Schneider sieht vor allem zwei Gründe für die Preisexplosion. Einerseits seien die Miet- und Kaufpreise in München für eine Abwanderung der Menschen ins Umland verantwortlich. Hinzu käme ein allgemeiner Trend, der mit dem anhaltenden Niedrigzinsumfeld zusammenhänge. „Die Leute wissen einfach nicht mehr, was sie mit ihrem Geld machen sollen“, sagt der Immobilienexperte. Eine verstärkte Nachfrage treffe dann auf ein limitiertes Angebot. Grundsätzlich seien Steigerungen aber keinesfalls ungewöhnlich. Lediglich Mitte der 1990er Jahre habe es auf dem hiesigen Immobilienmarkt einen „Knick“ gegeben. Dass die Preise signifikant anziehen, habe Schneider zufolge aber auch mit steigenden Grundstückspreisen und den Kosten im Neubausegment zu tun. „Etwa durch energetische Auflagen.“

Beispiel Wolfratshausen: Hier kostet ein Quadratmeter Eigentum mittlerweile zwischen 4500 und 5000 Euro in der Spitze. Ein Niveau, an das sich Peter Schneider nicht erinnern kann. „Lange lagen die Preise bei ungefähr 3000 Euro. Unter 4000 Euro kriegen Sie jetzt nichts mehr.“ Die erhöhte Nachfrage werde nicht nur aus der Region gespeist, sondern auch vom ständigen Zuzug neuer Miet- und Kaufinteressenten aus München, heißt es dazu in der IVD-Studie. „Bei begrenztem Angebot ist der Immobilienmarkt in Wolfratshausen deshalb äußerst angespannt“. Ein Preisanstieg ist aber in allen Städten sowie Gemeinden des Landkreises zu beobachten. Insbesondere Icking sei „relativ weit mit vorne“, sagt Schneider. Es gebe nur vereinzelt unterbewertete Ecken in der Region.

Dennoch, sagt Schneider, ein gewisses Angebot sei noch immer vorhanden.

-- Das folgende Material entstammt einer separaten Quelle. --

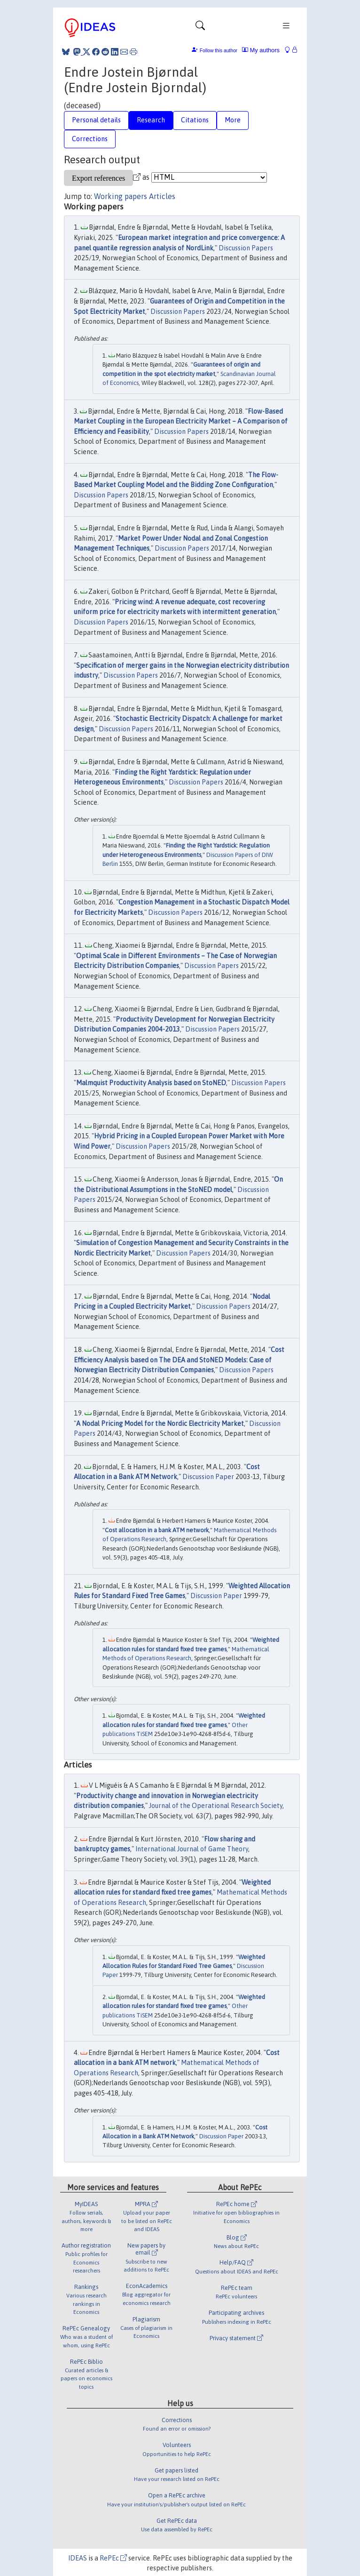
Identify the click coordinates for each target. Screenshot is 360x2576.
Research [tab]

Wer sich aktuell mit dem Gedanken trage, Eigentum zu erwerben, müsse aber flink sein. „Wir hatten gerade ein Mittelhaus in Wolfratshausen im Angebot, das war nur zwei Wochen auf dem Markt.“

Moderater fällt hingegen der Preisanstieg bei den Mieten aus. „Bei zwölf Euro ist in Wolfratshausen zum Beispiel Schluss“, sagt Schneider. Für Käufer veschlechtere sich dadurch natürlich auch die Rendite, da die Mieten nicht mit den Kaufpreisen mithalten würden. „Bei null Prozent Zinsen auf der Bank sind drei Prozent aber noch okay“, findet Schneider, der auch einen Zusammenhang zwischen Preisdruck und mangelndem sozialen Wohnungsbau sieht. „Städte und Gemeinden bemühen sich ja. Für sie ist es aber genauso schwierig, entsprechende Grundstücke zu finden“, erklärt Schneider.

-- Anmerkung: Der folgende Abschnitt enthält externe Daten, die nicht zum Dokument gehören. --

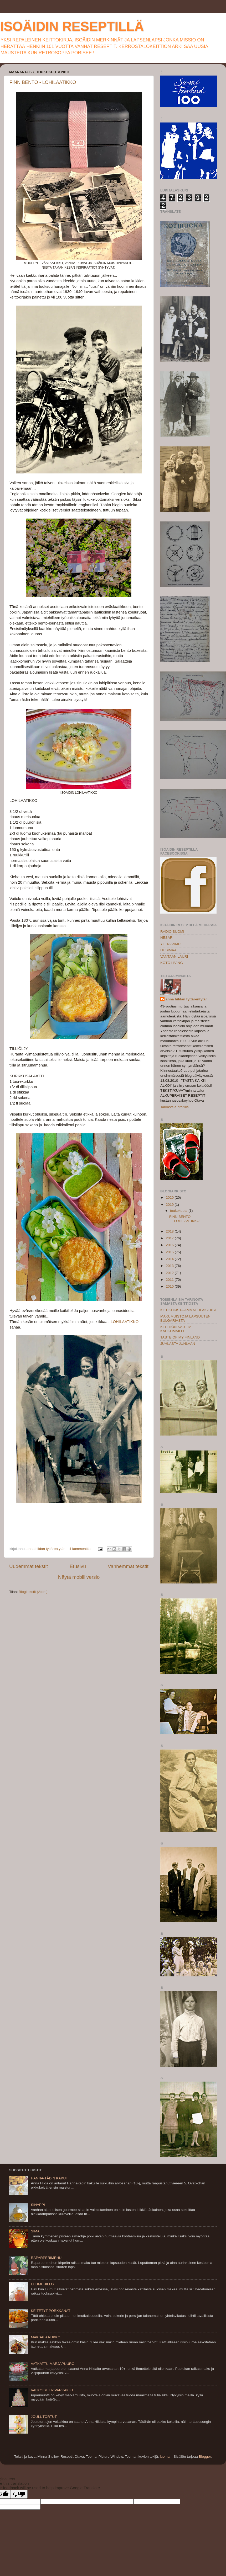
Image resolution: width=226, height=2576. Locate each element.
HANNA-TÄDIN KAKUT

Für den Immobilienmarkt der Zukunft prognostiziert der Unternehmer, dass sich die Preise einpendeln. „Der Sockel ist langsam erreicht.“ In besonderen Lagen rechne er zwar weiterhin mit Steigerungen. „Es wird aber nicht mehr so dramatisch wie in den letzten Jahren.“ Deshalb sei jetzt auch ein günstiger Zeitpunkt, über den Verkauf einer eigenen Immobilie nachzudenken.